Tu sais tout cela, puisque c’est toi qui m’avais fait affilier à mon arrivée, et que tu ne nous quittas que six mois après. J’ai toutes ces dates présentes ; car c’est le jour de ton départ pour Chartres que je m’aperçus de l’amour que j’avais pour la Savinienne. Je me souviens de la belle conduite que nous te fîmes sur la chaussée. Nous avions nos cannes et nos rubans, et nous te suivions sur deux lignes, nous arrêtant à chaque pas pour boire à ta santé. Le rouleur portait ta canne et ton paquet sur son épaule. C’est moi qui entonnais les chants de départ, auxquels répondaient en chœur tous nos pays. La solennité de cette cérémonie si honorable pour ceux à qui on la décerne, et dont j’étais fier de te voir le héros, me donna de l’enthousiasme et du courage. Je t’embrassai sans faiblesse, et je revins en ville avec la Conduite, chantant toujours et ne songeant pas à l’isolement où j’allais me trouver, loin de l’ami qui m’avait instruit et protégé. J’étais, je crois, un peu exalté par nos fréquentes libations, auxquelles je n’étais pas accoutumé et auxquelles je crains fort de ne m’habituer jamais. Quand les fumées du vin se furent dissipées, et que je me retrouvai sans toi chez la Mère, sous le manteau de la cheminée, tandis que nos frères continuaient la fête autour de la table, je tombai dans une profonde tristesse. Je résistai longtemps à mon chagrin ; mais je n’en fus pas le maître, et je fondis en larmes. La Mère était alors auprès de moi, occupée à préparer le souper des compagnons. Elle fut attendrie de me voir pleurer ; et pressant ma tête dans ses mains de la même manière qu’elle caresse ses enfants : Pauvre petit Nantais, me dit-elle, c’est toi qui as le meilleur cœur. Quand les autres perdent un ami, ils ne savent que chanter et boire jusqu’à ce qu’ils n’aient plus de voix et ne puissent plus tenir sur leurs jambes. Toi, tu as le cœur d’une femme, et celle que tu auras un jour sera bien aimée. En attendant, prends courage, mon pauvre enfant. Tu ne restes pas abandonné. Tous tes pays t’aiment, parce que tu es un bon sujet et un bon ouvrier. Ton père Savinien dit qu’il voudrait avoir un fils tout pareil à toi. Et quant à moi, je suis ta mère, entends-tu ? non pas seulement comme je suis celle de tous les compagnons, mais comme celle qui t’a mis au monde. Tu me confieras tous tes embarras, tu me diras tes peines, et je tâcherai de t’aider et de te consoler.

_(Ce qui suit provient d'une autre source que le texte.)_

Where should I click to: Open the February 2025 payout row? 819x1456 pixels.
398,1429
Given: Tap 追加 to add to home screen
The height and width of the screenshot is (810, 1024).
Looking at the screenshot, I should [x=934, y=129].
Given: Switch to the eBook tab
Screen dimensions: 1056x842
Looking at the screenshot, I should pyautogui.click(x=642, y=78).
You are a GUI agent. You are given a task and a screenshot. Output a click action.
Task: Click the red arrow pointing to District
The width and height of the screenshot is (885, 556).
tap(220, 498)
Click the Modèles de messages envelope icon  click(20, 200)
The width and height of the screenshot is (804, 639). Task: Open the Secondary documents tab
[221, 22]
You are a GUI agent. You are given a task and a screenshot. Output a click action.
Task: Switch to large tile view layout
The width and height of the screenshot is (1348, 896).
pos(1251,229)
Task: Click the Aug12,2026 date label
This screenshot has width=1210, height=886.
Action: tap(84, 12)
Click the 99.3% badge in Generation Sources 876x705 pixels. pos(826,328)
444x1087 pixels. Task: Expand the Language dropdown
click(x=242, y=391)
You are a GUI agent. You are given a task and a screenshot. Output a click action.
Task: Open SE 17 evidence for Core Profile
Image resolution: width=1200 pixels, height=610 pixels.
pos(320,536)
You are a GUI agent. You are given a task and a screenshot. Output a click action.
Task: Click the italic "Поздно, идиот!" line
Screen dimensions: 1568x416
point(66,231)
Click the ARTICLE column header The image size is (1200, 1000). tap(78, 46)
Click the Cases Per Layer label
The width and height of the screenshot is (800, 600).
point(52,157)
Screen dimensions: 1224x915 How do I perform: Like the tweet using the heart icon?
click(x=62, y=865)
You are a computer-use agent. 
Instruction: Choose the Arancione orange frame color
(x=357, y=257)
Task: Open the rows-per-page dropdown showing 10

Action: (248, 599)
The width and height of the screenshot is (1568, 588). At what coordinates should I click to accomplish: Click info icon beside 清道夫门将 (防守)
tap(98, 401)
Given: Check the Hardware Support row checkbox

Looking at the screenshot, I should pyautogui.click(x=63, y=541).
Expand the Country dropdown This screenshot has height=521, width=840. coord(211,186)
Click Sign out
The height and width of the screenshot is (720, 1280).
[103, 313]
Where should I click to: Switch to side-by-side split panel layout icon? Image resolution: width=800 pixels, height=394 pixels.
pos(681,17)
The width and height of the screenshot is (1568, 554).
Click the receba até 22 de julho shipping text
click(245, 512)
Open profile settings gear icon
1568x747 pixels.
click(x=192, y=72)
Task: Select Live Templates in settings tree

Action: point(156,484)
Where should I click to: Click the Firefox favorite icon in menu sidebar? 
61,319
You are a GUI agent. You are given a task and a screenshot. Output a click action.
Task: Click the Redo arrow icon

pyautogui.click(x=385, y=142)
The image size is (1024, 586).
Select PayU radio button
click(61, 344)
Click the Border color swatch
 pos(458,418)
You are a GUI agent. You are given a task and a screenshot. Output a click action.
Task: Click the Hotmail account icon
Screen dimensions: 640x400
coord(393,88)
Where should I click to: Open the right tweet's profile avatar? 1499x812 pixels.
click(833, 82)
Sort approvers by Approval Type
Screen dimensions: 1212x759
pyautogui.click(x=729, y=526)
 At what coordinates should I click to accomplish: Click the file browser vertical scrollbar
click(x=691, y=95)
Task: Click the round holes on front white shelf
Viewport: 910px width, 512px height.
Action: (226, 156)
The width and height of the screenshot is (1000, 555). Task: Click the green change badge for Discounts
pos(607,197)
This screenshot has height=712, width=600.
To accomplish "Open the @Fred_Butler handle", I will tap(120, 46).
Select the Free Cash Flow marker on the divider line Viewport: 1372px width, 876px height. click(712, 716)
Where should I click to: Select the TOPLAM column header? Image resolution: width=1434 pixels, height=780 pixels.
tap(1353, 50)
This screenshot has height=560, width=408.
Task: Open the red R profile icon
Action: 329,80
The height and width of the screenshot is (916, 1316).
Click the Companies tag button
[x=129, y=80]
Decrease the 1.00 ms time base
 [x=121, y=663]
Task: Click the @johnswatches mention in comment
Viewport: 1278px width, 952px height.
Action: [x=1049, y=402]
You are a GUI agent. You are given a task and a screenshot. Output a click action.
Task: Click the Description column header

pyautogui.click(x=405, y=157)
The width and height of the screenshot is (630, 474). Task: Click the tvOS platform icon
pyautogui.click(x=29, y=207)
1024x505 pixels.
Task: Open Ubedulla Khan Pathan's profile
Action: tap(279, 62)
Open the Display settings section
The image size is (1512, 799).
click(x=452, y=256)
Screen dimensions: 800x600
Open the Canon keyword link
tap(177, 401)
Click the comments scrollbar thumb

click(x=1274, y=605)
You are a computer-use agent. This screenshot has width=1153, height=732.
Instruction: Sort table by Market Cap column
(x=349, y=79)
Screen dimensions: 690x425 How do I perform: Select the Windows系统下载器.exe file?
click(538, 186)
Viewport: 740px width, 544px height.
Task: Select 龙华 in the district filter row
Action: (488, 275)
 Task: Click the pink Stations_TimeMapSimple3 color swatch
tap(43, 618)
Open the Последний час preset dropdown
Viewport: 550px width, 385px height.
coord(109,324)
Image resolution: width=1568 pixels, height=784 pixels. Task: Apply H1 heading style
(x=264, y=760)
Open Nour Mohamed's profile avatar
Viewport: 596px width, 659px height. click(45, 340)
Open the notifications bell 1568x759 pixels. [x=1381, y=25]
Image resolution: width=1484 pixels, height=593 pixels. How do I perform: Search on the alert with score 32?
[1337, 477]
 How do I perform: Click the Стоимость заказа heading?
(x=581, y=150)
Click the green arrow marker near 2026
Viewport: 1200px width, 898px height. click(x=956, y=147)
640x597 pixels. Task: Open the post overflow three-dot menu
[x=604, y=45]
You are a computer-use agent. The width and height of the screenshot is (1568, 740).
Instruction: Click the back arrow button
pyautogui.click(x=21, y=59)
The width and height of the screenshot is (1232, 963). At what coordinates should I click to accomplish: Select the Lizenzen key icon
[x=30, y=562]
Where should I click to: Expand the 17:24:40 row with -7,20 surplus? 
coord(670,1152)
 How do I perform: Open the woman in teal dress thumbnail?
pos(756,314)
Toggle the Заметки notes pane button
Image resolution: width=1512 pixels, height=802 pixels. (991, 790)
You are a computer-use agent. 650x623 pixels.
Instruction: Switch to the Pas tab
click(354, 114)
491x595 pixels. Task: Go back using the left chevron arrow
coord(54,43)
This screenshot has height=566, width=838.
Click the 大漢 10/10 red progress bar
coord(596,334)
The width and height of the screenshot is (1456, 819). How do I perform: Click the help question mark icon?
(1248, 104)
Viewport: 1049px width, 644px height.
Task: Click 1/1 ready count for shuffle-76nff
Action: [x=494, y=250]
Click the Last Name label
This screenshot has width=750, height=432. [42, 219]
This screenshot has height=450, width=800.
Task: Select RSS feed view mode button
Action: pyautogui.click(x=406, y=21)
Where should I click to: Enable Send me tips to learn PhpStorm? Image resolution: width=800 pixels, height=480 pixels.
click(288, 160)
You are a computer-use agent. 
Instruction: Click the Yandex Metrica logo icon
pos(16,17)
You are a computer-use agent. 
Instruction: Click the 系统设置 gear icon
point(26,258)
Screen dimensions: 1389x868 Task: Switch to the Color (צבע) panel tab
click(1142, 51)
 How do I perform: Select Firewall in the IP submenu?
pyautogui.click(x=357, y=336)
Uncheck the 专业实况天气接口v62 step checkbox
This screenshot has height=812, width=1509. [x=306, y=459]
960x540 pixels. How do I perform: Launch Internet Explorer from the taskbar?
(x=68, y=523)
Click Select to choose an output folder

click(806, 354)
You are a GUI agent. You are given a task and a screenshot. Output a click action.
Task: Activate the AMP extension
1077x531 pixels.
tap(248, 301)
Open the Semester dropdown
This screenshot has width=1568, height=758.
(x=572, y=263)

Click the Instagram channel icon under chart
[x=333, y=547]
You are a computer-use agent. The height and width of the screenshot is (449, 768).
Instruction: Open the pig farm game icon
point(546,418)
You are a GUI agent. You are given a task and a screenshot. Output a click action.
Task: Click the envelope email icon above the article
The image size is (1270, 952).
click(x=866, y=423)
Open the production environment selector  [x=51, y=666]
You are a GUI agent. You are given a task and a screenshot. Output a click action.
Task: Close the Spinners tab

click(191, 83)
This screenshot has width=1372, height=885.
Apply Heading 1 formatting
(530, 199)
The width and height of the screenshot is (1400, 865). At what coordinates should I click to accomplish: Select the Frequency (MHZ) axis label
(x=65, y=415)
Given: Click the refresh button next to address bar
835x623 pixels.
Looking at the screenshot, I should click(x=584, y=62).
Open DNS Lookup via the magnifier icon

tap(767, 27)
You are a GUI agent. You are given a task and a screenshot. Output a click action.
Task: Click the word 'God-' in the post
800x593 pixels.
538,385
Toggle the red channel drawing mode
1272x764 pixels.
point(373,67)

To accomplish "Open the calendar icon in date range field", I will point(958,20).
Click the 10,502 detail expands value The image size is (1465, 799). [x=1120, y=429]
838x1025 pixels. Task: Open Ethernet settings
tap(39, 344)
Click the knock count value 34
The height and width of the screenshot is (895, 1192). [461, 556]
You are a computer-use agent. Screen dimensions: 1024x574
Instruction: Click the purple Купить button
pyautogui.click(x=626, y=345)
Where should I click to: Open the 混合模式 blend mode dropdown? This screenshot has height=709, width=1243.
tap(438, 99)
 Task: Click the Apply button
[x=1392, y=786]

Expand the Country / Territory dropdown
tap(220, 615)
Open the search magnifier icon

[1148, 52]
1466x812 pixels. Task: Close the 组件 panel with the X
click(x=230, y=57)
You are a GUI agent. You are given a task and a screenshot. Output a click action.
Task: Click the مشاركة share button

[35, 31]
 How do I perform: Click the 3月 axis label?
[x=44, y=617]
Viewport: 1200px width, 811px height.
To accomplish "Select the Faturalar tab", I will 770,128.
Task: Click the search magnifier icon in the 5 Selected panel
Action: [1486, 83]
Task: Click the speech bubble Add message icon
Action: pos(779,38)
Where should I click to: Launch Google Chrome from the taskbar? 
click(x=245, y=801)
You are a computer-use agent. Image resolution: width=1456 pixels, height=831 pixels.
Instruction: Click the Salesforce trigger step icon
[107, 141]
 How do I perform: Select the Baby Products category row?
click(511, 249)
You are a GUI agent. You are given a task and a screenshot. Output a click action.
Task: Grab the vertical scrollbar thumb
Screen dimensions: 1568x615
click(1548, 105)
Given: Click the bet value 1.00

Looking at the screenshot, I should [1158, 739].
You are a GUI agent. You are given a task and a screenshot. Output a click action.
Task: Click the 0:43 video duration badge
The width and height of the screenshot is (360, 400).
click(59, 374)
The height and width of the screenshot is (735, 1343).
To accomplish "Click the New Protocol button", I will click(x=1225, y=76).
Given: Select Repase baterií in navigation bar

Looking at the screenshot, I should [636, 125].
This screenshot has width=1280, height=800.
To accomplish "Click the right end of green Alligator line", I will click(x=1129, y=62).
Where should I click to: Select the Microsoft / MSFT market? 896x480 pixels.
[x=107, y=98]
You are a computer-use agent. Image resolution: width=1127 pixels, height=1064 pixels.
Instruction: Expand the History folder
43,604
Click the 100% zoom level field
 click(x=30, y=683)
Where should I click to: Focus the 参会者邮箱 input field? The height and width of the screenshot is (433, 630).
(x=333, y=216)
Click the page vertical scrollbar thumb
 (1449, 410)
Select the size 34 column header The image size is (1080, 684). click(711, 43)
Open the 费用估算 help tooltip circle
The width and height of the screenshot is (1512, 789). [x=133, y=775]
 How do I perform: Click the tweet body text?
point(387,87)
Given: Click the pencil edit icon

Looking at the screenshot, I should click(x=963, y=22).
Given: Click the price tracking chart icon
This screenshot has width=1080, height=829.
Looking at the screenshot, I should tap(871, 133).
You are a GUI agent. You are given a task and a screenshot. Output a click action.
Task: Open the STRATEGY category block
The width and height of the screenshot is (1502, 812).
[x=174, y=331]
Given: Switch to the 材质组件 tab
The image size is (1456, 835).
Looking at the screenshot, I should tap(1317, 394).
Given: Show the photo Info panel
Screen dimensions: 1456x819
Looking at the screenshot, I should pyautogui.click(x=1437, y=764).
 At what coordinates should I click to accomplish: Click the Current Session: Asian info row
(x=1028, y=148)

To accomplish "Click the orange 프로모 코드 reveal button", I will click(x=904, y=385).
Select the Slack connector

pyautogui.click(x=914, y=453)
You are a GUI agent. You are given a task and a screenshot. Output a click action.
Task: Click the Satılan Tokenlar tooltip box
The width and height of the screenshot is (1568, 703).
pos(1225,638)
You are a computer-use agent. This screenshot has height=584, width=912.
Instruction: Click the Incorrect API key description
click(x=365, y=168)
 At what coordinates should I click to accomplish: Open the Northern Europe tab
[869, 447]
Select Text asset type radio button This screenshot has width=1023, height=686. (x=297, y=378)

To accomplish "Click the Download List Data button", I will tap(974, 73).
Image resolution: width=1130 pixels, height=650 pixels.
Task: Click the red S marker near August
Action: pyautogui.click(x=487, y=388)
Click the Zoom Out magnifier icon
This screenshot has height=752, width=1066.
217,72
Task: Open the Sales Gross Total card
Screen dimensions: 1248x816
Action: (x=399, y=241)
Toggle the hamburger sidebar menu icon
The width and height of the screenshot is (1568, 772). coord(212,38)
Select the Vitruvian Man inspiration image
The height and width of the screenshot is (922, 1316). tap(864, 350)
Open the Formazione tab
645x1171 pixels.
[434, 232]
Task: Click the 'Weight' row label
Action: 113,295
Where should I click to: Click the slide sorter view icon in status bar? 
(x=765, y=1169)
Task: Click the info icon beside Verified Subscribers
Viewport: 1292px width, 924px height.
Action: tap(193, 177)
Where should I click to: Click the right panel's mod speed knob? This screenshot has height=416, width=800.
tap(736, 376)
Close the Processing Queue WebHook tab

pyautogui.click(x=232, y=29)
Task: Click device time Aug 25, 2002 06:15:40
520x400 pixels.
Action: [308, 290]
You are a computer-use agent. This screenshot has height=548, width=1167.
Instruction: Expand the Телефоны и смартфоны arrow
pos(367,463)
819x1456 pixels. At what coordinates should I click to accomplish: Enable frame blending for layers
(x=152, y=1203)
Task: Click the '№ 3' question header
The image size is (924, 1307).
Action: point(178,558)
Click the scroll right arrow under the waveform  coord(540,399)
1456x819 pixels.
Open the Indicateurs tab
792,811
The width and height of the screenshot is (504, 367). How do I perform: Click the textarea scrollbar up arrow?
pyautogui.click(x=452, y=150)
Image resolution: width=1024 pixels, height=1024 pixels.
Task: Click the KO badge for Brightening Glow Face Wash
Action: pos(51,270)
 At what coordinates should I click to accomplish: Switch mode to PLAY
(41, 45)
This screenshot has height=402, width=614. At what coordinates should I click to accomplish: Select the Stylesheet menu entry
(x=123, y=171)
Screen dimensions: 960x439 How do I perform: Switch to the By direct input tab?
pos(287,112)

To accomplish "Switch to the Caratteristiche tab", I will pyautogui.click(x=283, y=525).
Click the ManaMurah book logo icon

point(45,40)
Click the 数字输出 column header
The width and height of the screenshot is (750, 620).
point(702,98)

En parlant ainsi, cette bonne femme m’embrassa sur la tête, et je sentis une larme de ses beaux yeux noirs tomber sur mon front. Je vivrais autant que le juif errant que je n’oublierais pas cela. Je sentis mon cœur se fondre de tendresse pour elle, et, je te l’avoue, pendant le reste de ce jour-là, je ne pensai presque plus à toi. J’avais toujours les yeux sur la Savinienne. Je suivais chacun de ses pas. Elle me permettait de l’aider aux soins de la maison, et le brave Savinien disait en me regardant faire : – Comme ce garçon est complaisant ! quel bon enfant ! quel cœur il a ! – Savinien ne se doutait pas que dès ce jour-là j’étais son rival, l’amoureux de sa femme.
Il ne s’en douta jamais ; et plus j’étais amoureux, plus il avait de confiance. Lui qui avait la cinquantaine, il ne pouvait sans doute pas s’imaginer qu’un enfant comme moi eût d’autres yeux pour la Savinienne que ceux d’un fils. Mais il oubliait que la Savinienne eût pu être sa fille, et qu’elle n’eût pas pu être ma mère. Cette Mère chérie vit bien l’état de mon cœur. Jamais je n’osai le lui dire ; je sentais bien que cela eût été coupable, puisque Savinien était si bon pour moi.